The World Rent in Twain: Angkea, part 1

This beautiful artwork is titled "Rolling Mountains", by Daniel Romanovsky.

Rendworld, the world rent in twain, is my own fantasy setting. I've started it for a variety of purposes. Included in these is the simple desire to world-build, and thus we have “The World Rent in Twain” series, where I expound on this setting like a lunatic for all who will listen.

The People

Eight-hundred years ago, human civilization first migrated south on a great pilgrimage, its purpose, beginning, and destination forgotten to time. On their journey, they encountered a mountain so incredibly vast and tall that it could touch the feet of the gods themselves. Called Angk-Yiiga, the Mountain of Heavens, they would settle in fertile valleys surrounding this blessed natural monument. This place, bordered on the east by the great mountain itself, would become known as Angkea. Though many continued on their journey and took to the seas, some would remain among Angkea’s beautiful peaks.

The Duaidar - People of the God-King

After roughly three or four hundred years, the city-state Tanuerah came to prominence out of this region, under a brilliant and noble king named Duaid. The Tanuerans were a proud mason-people, who excelled at creating bricks and moving earth. Their city stands today not any less tall than in the ancient time it was built.

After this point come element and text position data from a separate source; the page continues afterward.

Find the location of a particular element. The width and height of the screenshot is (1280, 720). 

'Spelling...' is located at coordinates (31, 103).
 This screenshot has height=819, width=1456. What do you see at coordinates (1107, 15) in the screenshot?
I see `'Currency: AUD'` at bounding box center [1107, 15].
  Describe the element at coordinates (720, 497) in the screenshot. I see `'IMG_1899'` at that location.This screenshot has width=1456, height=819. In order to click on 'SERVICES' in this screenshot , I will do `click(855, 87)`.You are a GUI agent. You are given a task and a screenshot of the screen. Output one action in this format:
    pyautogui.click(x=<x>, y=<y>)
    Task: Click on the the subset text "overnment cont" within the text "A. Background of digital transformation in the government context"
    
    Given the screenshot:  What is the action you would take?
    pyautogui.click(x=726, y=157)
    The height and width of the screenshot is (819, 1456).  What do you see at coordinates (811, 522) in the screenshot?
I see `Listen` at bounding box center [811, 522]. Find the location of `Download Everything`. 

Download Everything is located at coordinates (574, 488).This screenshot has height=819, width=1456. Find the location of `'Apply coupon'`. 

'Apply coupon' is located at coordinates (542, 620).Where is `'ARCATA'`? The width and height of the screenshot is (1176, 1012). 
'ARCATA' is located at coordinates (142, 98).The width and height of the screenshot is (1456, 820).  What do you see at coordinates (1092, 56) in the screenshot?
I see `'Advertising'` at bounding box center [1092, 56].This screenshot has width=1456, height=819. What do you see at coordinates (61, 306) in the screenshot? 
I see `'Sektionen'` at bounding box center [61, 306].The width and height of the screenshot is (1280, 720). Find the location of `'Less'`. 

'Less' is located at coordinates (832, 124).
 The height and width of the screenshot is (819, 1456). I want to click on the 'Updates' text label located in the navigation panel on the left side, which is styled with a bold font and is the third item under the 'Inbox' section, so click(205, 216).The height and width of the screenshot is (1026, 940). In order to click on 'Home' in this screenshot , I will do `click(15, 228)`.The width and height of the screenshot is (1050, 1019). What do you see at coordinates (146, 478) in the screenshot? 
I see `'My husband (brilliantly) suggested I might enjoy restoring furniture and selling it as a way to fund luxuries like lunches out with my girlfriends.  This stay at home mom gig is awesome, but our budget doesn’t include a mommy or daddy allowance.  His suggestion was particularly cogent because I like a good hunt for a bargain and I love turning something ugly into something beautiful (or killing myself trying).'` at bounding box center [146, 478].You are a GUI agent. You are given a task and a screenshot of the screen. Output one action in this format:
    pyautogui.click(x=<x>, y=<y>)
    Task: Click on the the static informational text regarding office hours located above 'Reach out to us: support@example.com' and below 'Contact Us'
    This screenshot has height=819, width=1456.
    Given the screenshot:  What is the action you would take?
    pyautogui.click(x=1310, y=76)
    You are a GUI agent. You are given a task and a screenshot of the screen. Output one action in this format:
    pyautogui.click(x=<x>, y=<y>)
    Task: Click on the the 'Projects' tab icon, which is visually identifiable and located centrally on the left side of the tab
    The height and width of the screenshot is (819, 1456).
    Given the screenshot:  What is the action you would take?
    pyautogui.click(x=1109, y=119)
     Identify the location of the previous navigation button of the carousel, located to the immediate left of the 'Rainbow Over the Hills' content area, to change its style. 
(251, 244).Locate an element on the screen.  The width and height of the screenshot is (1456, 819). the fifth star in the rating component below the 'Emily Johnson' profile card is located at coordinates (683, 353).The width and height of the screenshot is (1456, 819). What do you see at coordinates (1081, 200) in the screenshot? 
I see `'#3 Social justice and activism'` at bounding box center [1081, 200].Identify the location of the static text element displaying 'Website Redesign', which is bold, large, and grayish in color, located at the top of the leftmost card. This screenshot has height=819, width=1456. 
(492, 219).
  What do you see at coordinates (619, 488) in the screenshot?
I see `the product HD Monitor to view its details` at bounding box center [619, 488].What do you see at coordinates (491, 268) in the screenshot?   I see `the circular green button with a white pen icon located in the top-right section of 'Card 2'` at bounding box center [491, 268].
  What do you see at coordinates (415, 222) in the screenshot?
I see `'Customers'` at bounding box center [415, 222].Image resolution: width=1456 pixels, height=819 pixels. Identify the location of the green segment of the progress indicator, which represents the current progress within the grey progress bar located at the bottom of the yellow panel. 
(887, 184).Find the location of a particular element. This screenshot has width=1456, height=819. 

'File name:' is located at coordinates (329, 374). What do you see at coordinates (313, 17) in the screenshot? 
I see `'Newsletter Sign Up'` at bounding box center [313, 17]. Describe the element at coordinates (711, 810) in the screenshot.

Duaid conquered an empire that stretched as far north as Mount Uerahn and the spring that still feeds the Uerahn river, all the way south to the Four Peaks. The cities of Eyatehk would be built as a bulwark against Duaid; but no one remembers this, substituting the fiction that Eyatehk has always been a merchant village friendly to the King-Hero. In addition, Duaid controlled lands as far east as the Great Green River Hachuswaylo would run, though today most of this has been lost to opposing forces.

Nevertheless, Duaid was able to conquer the men of Shibar and Eyatehk after allying with the mighty warriors of Dedekle in the Valley of Spears, west, establishing the tradition of every city having a “Longspear” oversee its defenses and ramparts.

On and on the tales go of his conquests, alliances, and rise to absolute power. Even after his fortieth year, Duaid’s greatest feat had yet to come.

In Duaids forty-first year, the Tanueran kingdom was beset by hungering imps: hordes of the bestial monsters devoured every crop and all wild game. This plague of Imps was widely believed to be sent by the gods of the mountain themselves, so Duaid set off into the wilderness to appease them in discourse. But the King then never returned.

Inexplicably, the imps dispersed, the rain and wildlife returned, and the crops grew in such abundance that the people had food for the next three years. The elders declared it the Year of Ascendance; and it was followed by the Year of Revelation, where Duaid would appear in visions to all of his three sons and proclaim that he had tamed the gods of Angk-Yiiga and brought reason to their raw emotion.

And so, the Tanuerans become the Duaidar. In a tradition that lasts to this day, his three sons became the first priests of the new order and led the new triune empire.

The Mottahr - The Heathens and the Traitors

But Duaid’s revolution was not universally accepted. In the following years, the eastern people in the forests and on the fringe of the kingdom would split from the Tanuerans, Dedeklians, and Shibarites who accepted this. They rejected the message of Duaid as false, that the Beast-gods of the mountain could never be tamed, and they fought against the Triune Empire of the Duaidar.

Hated by their former brothers, they were driven into the northern forests, which would be known as the Mottahr wilderness, and to them the Mottahr. There they hid in obscurity, raiding and pillaging the Duaidar as both a means of survival, and as punishment for the empire’s hubris and “blasphemy against the universe.”

Today, because the Mottahr worship the old ways of the Mountain Gods, they practice savage and strange traditions. These are a holdovers from pre-Tanueran conquest; dark things such as human sacrifice and sacramental cannibalism.